Roma Il presidente di Montecitorio deve dire addio alla camera. Per ora quella con la «c» minuscola, utilizzata per radunare le truppe del suo partito. Il capo di Farefuturo, il degradato Adolfo Urso, negherà infatti a Gianfranco i saloni di palazzo Serlupi Crescenzi, sede della fondazione di cui è il deus ex machina. Fino ad ora i futuristi si sono sempre ritrovati lì, nel palazzo seicentesco di via del Seminario. Non sarà più così e Bocchino & Co. si sono già attivati per cercare un’altra sede, naturalmente in locazione. Il domicilio di Futuro e libertà è stato trovato in un bel palazzo di via Poli 13, a due passi da Fontana di Trevi. Piano alto, circa 300 metri quadrati, appartamento spazioso e luminoso anche se da riadattare secondo le esigenze di un partito politico.
Prezzo dell’affitto: circa 10mila euro al mese. Di acquistare una sede, d’altronde, non se n’è mai parlato visto che il Fli nasce già con le tasche mezze vuote. E dire che di mattoni l’ex An ne aveva a bizzeffe ma l’intero patrimonio immobiliare, valutato circa 350milioni di euro, è stato congelato in attesa che nasca la fondazione di Alleanza nazionale.
In ambienti finiani si esclude che il trasloco sia dovuto a una sorta di ripicca dell’ex colonnello Adolfo Urso, declassato in malo modo nelle ore appena successive al primo congresso di Milano. Non è un mistero, tuttavia, che il nuovo corso tutto bocchiniano del Fli non abbia fatto fare i salti di gioia a Urso e ai tanti moderati che hanno già detto addio al Fli. Urso che, qualche settimana fa, ha indicato la porta al direttore di Ffwebmagazine, Filippo Rossi, considerato megafono dei falchisti. La motivazione ufficiale è stata logistica: non abbiamo abbastanza soldi per tenere in piedi il giornale online. Ma a questa tesi non ci hanno creduto neppure gli «sfrattati» che domenica scorsa hanno persino contestato l’editore, accusandolo di «voler uccidere il periodico».

(Record tratti da una raccolta)
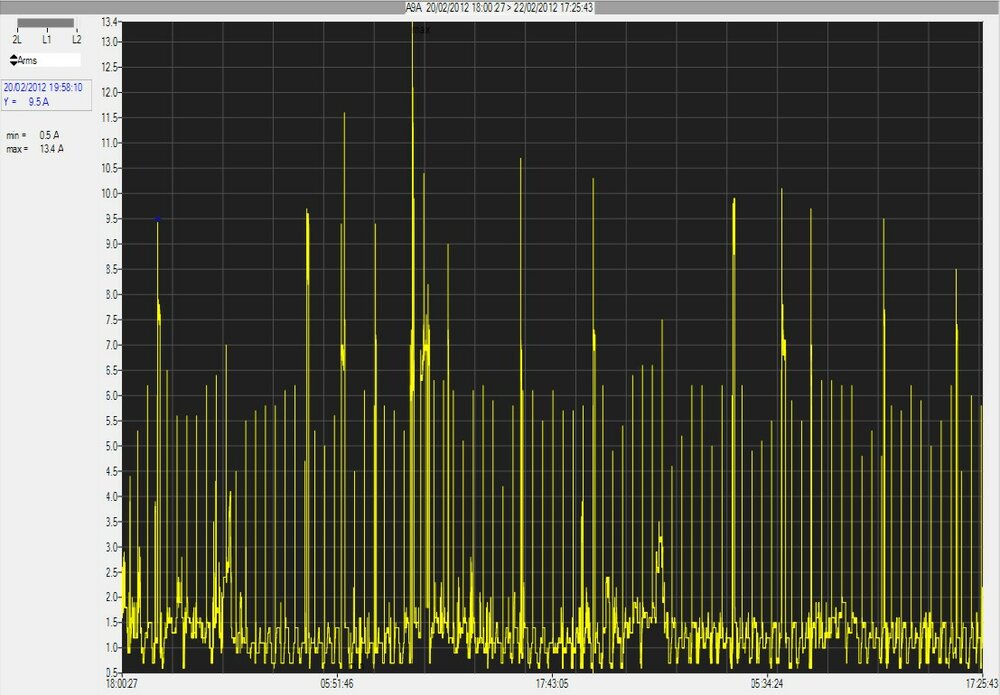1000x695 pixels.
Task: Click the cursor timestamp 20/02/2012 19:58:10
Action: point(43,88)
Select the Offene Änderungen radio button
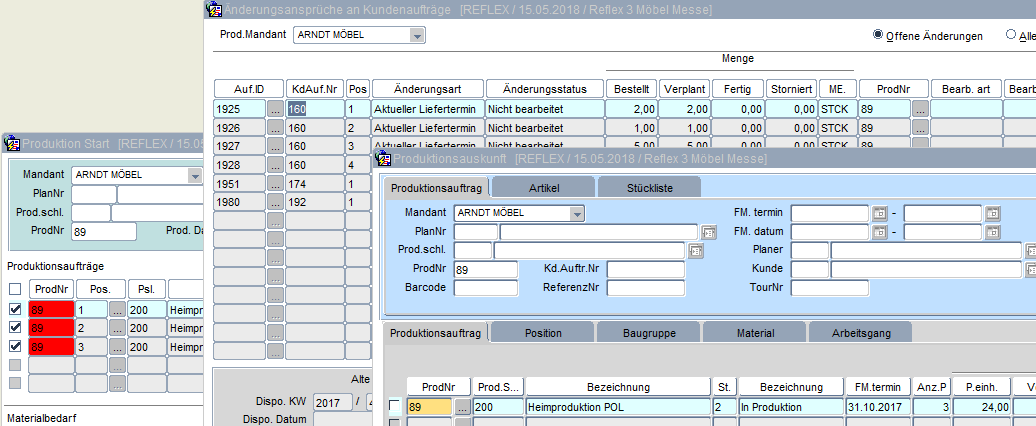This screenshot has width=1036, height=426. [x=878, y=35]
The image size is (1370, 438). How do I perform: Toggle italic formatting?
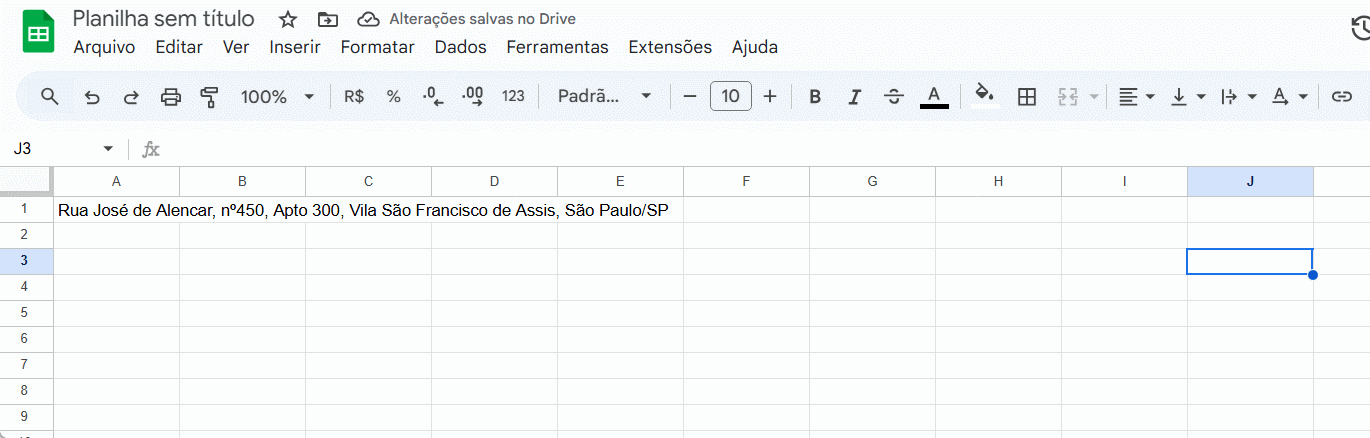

• **Consegna**: Puoi proseguire l'articolo sul trasloco di Futuro e libertà partendo subito dopo la sua ultima frase? Questi dati non hanno alcun legame con l'articolo.

• **Risposta**:
Insomma, i futuristi continuano a guardarsi in cagnesco un po’ per questioni personali, un po’ per ragioni politiche. Di fatto la strategia del pendolo di Fini, un giorno estremista e un giorno moderato, scontenta a turno falchi e colombe. In queste ore il nuovo corso sembra dare ragione ai finiani più soft: antiberlusconismo meno acceso, altolà a derive sinistrorse, paletti ben precisi sulle alleanze. L’ordine di scuderia è stato fatto proprio perfino da Bocchino che in un’intervista al Corriere della Sera ha fatto un mirabolante dietrofront: nessun no preventivo alla riforma della giustizia, nessuna ambiguità sulle alleanze, nessun appoggio ai referendum dipietristi e fine della fase barricadera. Musica per le orecchie dei due moderati Urso e Ronchi, ipercritici nei confronti di un Fli con la bava alla bocca nei confronti del Cavaliere. Urso, ieri ben più mansueto, ha assicurato: «Non ho mai pensato di lasciare Fli e ho sempre lottato per raddrizzarne la rotta. Penso che ci siamo riusciti». Non solo. Sulla fine dell’antiberlusconismo «sono contento - ha tirato un sospiro di sollievo - che tutto il partito condivida senza più ambiguità queste posizioni».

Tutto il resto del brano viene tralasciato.